(Rows for locating text and elements)
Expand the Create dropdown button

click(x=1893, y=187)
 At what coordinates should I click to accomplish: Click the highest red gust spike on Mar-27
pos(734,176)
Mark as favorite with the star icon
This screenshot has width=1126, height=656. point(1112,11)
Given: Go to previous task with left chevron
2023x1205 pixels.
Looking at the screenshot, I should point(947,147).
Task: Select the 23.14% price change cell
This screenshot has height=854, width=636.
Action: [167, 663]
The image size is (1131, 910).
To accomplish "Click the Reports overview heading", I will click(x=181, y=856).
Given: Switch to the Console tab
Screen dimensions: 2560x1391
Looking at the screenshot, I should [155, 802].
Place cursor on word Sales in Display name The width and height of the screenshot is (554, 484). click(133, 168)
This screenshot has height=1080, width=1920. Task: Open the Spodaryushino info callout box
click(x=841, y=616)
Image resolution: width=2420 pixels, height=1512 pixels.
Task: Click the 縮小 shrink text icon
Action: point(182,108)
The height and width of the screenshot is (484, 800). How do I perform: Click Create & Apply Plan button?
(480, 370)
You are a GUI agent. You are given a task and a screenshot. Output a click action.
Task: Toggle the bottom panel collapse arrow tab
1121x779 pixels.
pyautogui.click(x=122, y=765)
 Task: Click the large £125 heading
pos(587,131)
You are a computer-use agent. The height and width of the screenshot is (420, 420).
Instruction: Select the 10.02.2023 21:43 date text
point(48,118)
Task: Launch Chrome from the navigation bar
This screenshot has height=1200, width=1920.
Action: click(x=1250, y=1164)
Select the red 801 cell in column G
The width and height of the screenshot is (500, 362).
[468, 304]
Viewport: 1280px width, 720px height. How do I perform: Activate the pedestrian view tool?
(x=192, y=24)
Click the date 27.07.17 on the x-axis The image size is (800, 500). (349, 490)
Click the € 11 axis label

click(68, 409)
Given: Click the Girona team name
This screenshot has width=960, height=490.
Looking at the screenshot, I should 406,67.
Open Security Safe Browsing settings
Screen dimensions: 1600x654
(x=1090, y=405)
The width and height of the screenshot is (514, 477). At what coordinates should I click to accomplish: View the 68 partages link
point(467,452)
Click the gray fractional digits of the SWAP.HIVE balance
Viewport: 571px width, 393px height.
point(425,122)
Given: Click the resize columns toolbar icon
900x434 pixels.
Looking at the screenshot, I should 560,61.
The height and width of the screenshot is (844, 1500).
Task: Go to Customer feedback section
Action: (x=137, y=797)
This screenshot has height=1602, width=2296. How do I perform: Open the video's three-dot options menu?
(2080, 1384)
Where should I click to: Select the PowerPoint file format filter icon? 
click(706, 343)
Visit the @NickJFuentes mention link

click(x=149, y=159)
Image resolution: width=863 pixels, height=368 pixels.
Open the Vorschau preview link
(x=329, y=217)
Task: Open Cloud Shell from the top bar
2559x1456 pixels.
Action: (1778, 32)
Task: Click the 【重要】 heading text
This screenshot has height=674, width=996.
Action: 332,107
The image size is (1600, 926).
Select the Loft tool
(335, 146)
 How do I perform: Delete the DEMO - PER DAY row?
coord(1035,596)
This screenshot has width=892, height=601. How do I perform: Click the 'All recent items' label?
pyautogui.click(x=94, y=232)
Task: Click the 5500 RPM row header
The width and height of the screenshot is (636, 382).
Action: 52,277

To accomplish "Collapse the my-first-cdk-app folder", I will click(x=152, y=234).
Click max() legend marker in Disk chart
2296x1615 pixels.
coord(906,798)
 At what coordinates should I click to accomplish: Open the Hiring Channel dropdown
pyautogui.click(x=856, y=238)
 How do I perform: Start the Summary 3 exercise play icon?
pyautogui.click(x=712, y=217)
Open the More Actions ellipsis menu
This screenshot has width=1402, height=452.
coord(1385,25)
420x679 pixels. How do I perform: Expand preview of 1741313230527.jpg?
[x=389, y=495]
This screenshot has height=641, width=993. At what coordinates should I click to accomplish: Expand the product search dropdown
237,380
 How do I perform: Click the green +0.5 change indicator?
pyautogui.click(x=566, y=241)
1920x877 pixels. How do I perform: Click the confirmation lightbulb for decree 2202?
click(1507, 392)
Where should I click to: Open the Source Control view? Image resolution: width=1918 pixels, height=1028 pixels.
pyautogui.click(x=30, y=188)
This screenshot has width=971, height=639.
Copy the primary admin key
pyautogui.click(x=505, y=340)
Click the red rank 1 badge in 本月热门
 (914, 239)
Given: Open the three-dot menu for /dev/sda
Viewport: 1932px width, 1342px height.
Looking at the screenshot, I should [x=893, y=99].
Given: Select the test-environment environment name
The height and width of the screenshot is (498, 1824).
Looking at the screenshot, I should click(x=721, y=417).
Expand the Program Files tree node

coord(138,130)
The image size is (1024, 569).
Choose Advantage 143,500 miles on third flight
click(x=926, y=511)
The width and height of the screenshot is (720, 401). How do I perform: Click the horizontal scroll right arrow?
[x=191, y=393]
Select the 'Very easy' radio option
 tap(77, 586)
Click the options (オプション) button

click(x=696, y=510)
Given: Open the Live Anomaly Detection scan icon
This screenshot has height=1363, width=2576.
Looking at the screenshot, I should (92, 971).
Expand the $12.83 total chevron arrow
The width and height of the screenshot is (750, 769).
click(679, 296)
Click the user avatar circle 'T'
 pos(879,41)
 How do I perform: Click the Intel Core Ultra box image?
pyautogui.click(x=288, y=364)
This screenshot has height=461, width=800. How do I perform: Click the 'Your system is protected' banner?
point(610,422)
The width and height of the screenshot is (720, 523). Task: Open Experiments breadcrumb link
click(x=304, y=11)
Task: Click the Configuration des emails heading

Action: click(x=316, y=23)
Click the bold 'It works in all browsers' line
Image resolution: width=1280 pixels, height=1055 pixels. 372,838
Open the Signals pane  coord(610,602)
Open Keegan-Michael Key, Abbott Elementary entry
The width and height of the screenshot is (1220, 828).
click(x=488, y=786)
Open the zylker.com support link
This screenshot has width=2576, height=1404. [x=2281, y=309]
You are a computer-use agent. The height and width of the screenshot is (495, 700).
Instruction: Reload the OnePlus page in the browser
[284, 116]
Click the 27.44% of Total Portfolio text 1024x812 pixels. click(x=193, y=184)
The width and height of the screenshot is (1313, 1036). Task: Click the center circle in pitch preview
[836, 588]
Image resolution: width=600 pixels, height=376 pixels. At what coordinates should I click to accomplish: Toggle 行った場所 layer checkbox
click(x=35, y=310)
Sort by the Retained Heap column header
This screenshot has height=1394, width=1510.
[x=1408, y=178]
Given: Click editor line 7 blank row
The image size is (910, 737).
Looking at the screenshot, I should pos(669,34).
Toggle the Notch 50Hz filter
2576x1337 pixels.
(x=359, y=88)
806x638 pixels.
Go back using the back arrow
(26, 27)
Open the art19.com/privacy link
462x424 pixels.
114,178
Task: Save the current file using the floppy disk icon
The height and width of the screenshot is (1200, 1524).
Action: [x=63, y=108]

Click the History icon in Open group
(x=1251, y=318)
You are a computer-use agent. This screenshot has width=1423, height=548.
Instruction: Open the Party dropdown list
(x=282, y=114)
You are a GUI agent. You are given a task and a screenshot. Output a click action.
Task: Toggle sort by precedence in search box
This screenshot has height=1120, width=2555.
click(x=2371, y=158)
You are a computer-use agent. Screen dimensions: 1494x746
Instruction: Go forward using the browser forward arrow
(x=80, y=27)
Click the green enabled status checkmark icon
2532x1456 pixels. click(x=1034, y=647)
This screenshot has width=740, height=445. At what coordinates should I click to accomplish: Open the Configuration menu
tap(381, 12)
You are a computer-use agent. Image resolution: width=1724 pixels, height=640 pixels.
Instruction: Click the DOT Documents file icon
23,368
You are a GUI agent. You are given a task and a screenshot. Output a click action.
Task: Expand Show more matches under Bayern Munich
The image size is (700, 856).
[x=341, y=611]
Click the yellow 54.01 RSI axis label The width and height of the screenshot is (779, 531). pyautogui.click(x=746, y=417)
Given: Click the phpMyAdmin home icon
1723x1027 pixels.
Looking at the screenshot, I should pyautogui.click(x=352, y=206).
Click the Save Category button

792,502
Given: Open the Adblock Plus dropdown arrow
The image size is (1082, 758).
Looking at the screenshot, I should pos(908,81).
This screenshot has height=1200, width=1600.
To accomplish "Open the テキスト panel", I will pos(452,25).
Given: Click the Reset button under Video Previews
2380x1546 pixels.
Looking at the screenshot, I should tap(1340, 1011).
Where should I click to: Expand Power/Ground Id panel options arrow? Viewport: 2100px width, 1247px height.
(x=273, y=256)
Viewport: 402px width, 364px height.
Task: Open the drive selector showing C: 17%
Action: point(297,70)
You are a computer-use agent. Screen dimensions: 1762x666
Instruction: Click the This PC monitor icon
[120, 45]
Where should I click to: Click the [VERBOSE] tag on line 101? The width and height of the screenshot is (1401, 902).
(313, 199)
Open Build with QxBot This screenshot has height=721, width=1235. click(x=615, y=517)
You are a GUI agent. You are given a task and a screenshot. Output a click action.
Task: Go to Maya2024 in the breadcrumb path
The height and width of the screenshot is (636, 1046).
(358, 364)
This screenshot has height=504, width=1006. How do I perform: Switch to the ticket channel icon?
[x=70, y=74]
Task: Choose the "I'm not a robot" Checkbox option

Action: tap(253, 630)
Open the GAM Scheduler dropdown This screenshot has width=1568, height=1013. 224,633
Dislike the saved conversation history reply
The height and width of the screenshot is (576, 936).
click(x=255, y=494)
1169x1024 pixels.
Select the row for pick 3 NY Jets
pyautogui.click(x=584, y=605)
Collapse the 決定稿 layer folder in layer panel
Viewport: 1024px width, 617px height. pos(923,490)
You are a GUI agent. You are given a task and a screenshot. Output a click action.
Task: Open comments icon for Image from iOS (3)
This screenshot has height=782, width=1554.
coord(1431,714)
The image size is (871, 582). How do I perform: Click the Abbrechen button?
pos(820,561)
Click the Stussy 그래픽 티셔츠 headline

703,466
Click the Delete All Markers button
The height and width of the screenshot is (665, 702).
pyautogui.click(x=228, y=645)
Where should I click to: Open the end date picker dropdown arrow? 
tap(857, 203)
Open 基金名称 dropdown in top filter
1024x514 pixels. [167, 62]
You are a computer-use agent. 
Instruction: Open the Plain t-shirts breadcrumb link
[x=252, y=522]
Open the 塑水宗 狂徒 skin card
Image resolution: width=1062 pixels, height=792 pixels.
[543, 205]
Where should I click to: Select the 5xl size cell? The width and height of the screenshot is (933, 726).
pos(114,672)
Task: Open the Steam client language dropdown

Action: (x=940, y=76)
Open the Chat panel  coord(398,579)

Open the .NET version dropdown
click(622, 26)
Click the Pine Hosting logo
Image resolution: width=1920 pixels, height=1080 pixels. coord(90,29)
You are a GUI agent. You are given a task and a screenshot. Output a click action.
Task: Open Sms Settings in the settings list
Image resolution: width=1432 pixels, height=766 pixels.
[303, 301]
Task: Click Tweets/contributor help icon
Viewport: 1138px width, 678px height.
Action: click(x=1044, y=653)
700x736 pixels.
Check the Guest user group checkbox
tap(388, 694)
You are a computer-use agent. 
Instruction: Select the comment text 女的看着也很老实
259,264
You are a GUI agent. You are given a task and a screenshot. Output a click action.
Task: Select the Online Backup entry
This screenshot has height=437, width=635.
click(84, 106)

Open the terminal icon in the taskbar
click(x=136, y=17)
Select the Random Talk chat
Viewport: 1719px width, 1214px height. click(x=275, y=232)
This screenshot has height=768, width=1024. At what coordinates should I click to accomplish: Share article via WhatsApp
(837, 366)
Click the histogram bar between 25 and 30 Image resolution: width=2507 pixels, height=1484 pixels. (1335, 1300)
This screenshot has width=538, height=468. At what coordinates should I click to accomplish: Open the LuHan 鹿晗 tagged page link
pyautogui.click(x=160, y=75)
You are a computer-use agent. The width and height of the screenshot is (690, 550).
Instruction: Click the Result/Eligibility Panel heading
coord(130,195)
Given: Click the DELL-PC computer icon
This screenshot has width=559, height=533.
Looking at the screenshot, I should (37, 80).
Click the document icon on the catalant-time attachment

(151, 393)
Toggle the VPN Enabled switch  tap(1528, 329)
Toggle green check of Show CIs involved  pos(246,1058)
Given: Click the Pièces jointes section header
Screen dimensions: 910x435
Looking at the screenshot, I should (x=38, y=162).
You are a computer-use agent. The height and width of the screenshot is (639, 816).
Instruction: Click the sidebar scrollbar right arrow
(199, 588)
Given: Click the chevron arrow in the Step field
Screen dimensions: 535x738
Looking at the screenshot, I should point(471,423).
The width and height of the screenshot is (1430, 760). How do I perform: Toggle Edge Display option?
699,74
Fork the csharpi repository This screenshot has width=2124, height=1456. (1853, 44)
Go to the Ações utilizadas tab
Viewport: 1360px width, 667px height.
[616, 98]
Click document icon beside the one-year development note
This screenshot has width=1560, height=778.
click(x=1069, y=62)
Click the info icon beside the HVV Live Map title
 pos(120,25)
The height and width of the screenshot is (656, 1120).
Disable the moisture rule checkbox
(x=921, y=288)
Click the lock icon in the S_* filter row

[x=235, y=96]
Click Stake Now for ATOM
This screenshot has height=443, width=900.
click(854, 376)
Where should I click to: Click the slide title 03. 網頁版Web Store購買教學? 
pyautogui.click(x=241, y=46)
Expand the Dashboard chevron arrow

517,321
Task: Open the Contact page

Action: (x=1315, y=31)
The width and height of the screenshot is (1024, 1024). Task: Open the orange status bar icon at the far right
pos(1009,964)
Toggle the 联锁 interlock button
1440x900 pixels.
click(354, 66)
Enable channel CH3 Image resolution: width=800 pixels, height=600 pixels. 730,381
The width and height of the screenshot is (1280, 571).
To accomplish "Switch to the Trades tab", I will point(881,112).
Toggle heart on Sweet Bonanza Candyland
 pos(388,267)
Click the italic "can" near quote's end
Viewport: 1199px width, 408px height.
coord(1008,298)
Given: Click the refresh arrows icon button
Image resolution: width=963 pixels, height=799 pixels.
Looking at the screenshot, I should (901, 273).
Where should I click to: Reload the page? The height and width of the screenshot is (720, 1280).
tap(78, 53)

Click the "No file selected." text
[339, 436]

Directive:
Output the lines from the start of the rows through the line containing "Place cursor on" as a JSON list of strings, one string per line, with blank lines omitted.

Task response:
[
  "Expand the Create dropdown button",
  "click(x=1893, y=187)",
  " At what coordinates should I click to accomplish: Click the highest red gust spike on Mar-27",
  "pos(734,176)",
  "Mark as favorite with the star icon",
  "This screenshot has width=1126, height=656. point(1112,11)",
  "Given: Go to previous task with left chevron",
  "2023x1205 pixels.",
  "Looking at the screenshot, I should point(947,147).",
  "Task: Select the 23.14% price change cell",
  "This screenshot has height=854, width=636.",
  "Action: [167, 663]",
  "The image size is (1131, 910).",
  "To accomplish \"Click the Reports overview heading\", I will click(x=181, y=856).",
  "Given: Switch to the Console tab",
  "Screen dimensions: 2560x1391",
  "Looking at the screenshot, I should [155, 802].",
  "Place cursor on word Sales in Display name The width and height of the screenshot is (554, 484). click(133, 168)"
]